Wohl zutreffend sind Erstgericht und Beklagte bei der Prüfung davon ausgegangen, dass die von der Klägerin zuletzt ausgeübte Tätigkeit einer Arztsekretärin/Schreibkraft im Rahmen des vom Bundessozialgericht entwickelten Berufsgruppenschemas entsprechend ihrer Ausbildung am ehesten den Angestellten mit einer Regelausbildung von zwei Jahren zuzuordnen ist und als solche auf Tätigkeiten des ungelernten Bereichs zumutbar verwiesen werden kann, sofern sich diese durch Einarbeitung und Einweisung auszeichnen und nicht einfachster Art sind. Das Argument der Klägerin, der sieben Monate dauernde EdV-Lehrgang müsse dazu führen, dass sie als Angestellte mit einem Ausbildungsberuf mit Regelausbildung von mehr als zwei Jahren, regelmäßig bis zu drei Jahren, einzustufen wäre, trifft nicht zu. Insoweit wurde vor allem - wie das Erstgericht bereits dargelegt hat - eine Aktualisierung des beruflichen Wissens nach Babypause und Wiedereinstig in das Berufsleben erzielt.

Als Angestellte des sogenannten oberen Anlernbereichs ist der Klägerin nach der Rechtsprechung des BSG eine noch in Betracht kommende Verweisungstätigkeit konkret zu benennen. Insoweit hat das Erstgericht entsprechend der beruflichen Stellungnahme des berufskundlichen Dienstes der Beklagten die Tätigkeit einer Pförtnerin bzw. einer Auskunftsassistentin benannt und näher beschrieben. Diese Tätigkeiten entsprechen auch nach Auffassung des Senats dem verbliebenen Leistungsvermögen der Klägerin, denn es handelt sich jeweils um eine körperlich leichte Tätigkeit, die zwar regelmäßig im Sitzen oder überwiegend im Sitzen ausgeübt wird, aber das jederzeitige Ändern der Körperposition im eigenen Ermessen zulässt, sodass die Klägerin nicht zwingend ununterbrochen sitzen muss; ebenso sind die übrigen qualitativen Einschränkungen damit vereinbar. Die innerhalb von drei Monaten erlernbare, im öffentlichen Dienst mit BAT IX und VIII bezahlte Tätigkeit ist der Klägerin sozial zumutbar.

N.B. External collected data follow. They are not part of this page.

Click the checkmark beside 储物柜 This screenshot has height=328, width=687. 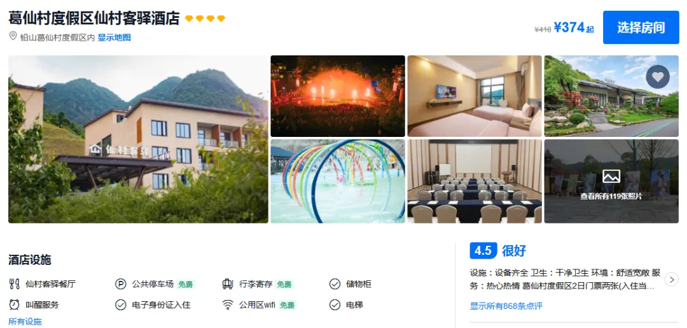pyautogui.click(x=335, y=284)
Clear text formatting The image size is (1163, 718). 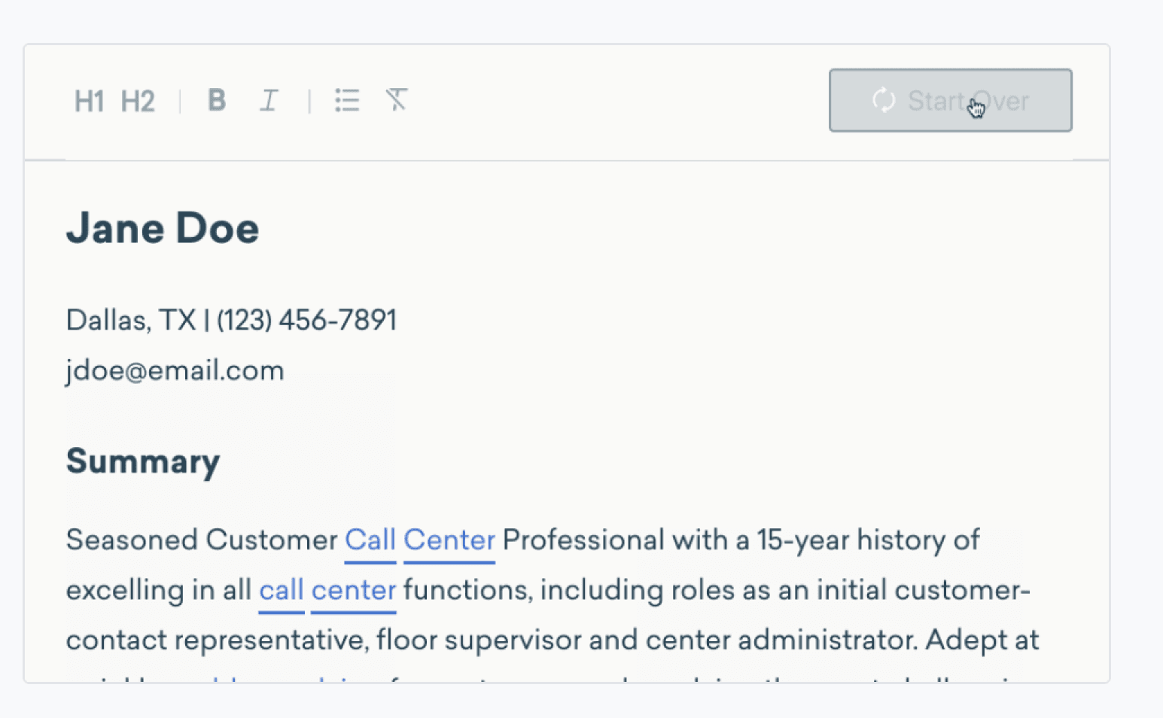pyautogui.click(x=397, y=99)
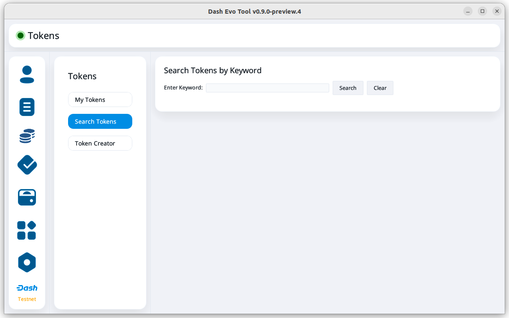Open the Wallets icon in sidebar

tap(27, 197)
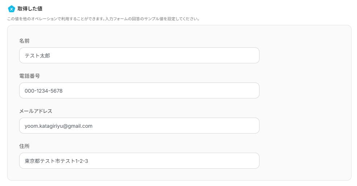This screenshot has width=357, height=186.
Task: Click the description text under 取得した値
Action: pos(103,19)
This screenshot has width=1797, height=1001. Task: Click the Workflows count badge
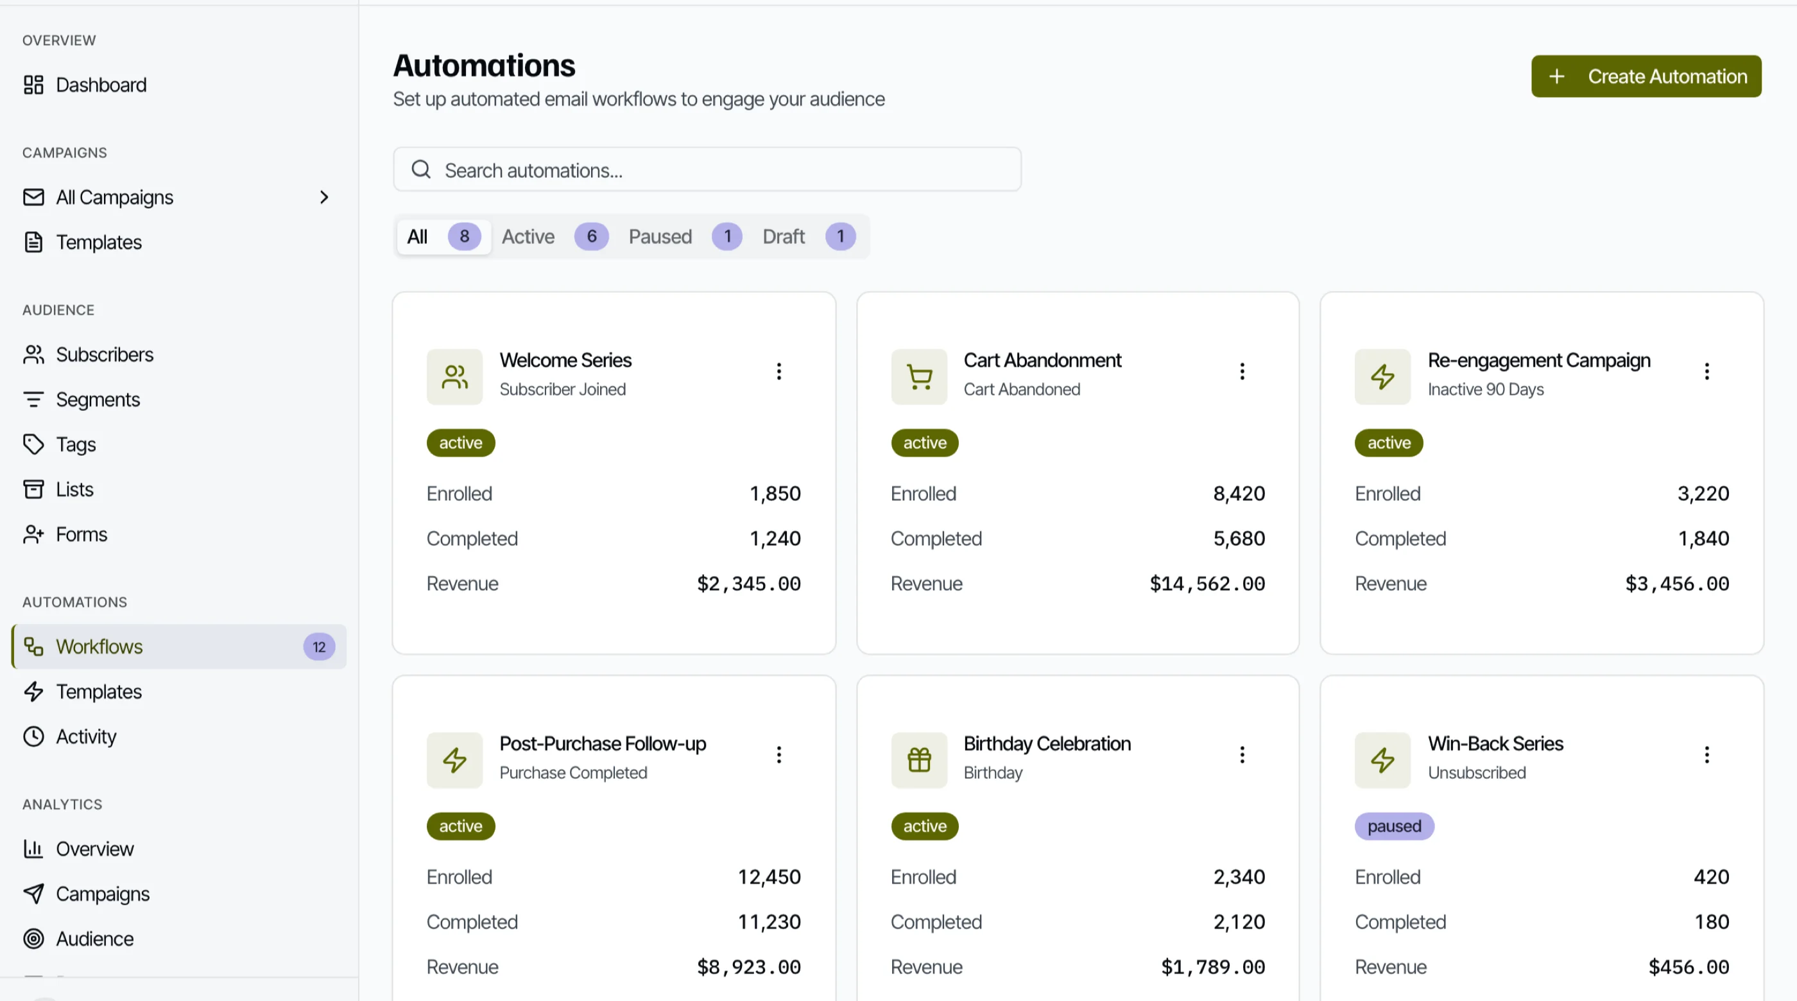[x=319, y=647]
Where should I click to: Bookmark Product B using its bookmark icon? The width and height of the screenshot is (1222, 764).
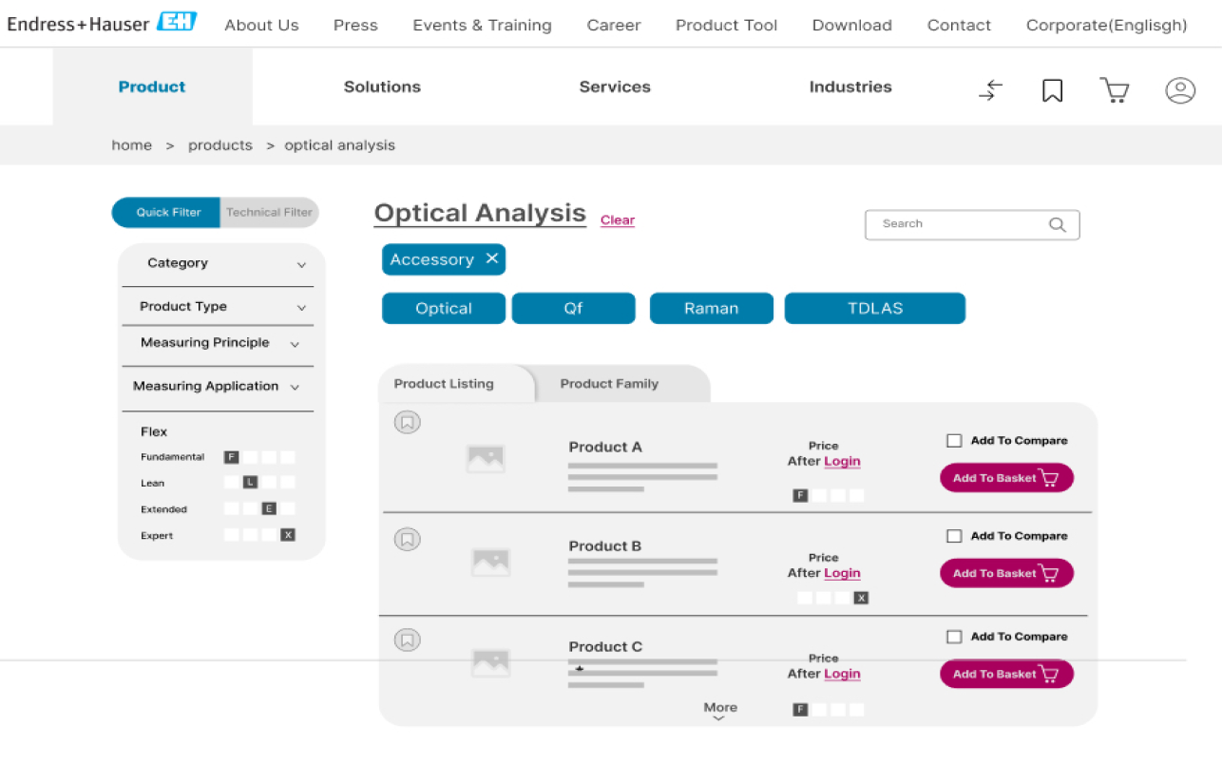tap(408, 540)
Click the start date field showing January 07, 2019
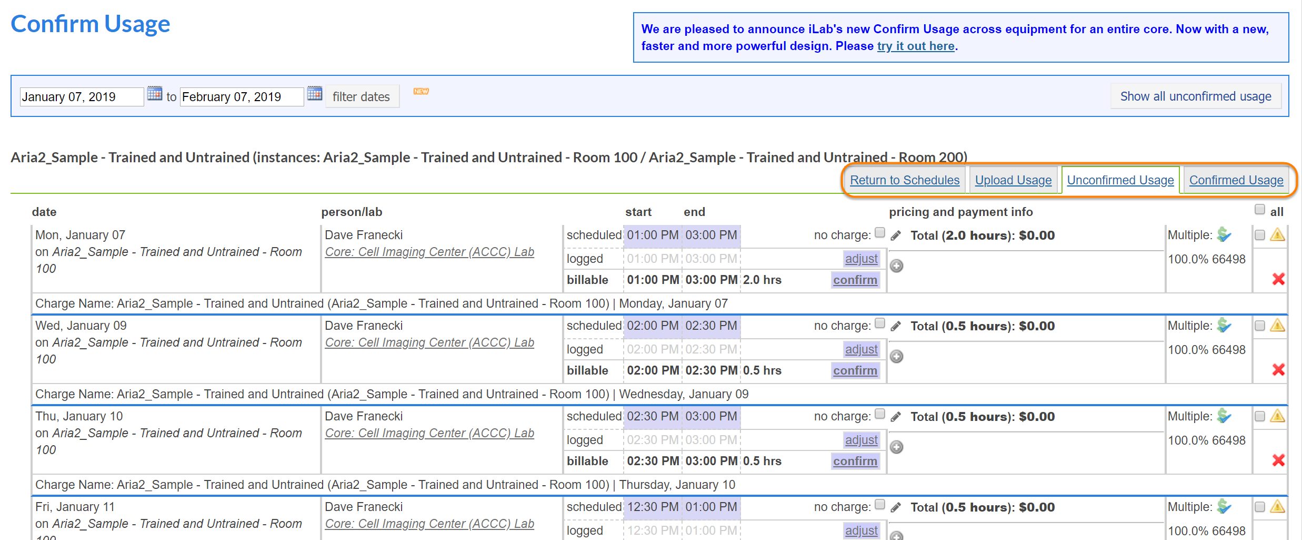The height and width of the screenshot is (540, 1302). coord(82,97)
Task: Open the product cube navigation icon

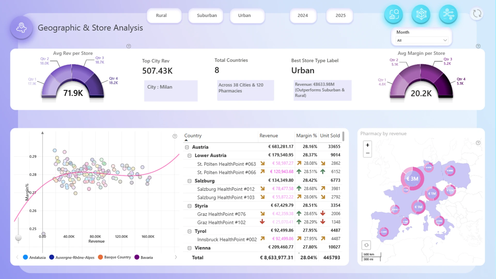Action: tap(421, 14)
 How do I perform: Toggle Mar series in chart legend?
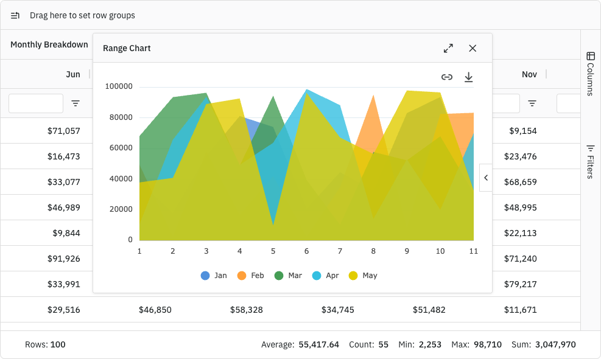(x=287, y=276)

Geht man allerdings davon aus, dass die Klägerin infolge ihrer langjährigen Tätigkeit beim jetzigen Arbeitgeber, wo sie in die Vergütungsgruppe 5 M.-TV eingestuft war und auch nach Arbeitsplatzumsetzung entsprechend weiter bezahlt wird, die Kenntnisse einer ausgebildeten Arztsekretärin erworben und damit zum Bereich der gelernten Versicherten (mit einer Regelausbildung von mehr als zwei, regelmäßig drei Jahren) zu zählen ist, ist darauf zu verweisen, dass die derzeit unter Beibehaltung der bisherigen Vergütungsgruppe ausgeübte Tätigkeit im Callcenter (Telefondienst) mit den Qualitätsmerkmalen der darunter liegenden Vergütungsgruppe 4 M.-TV - gegen die der behandelnde Orthopäde bei Empfehlung des Benutzens eines sogenannten Head-Sets keine Einwände hatte - ebenfalls eine zumutbare Verweisungstätigkeit in dem oben genannten Sinne darstellt. Die Klägerin hat also einen zumutbaren Arbeitsplatz inne.

Bei dieser Sachlage konnte die Berufung keinen Erfolg haben. Sie war mit der Kostenfolge aus § 193 SGG zurückzuweisen. Gründe für die Zulassung der Revision gemäß § 160 Abs.2 Nrn.1 und 2 SGG sind nicht ersichtlich.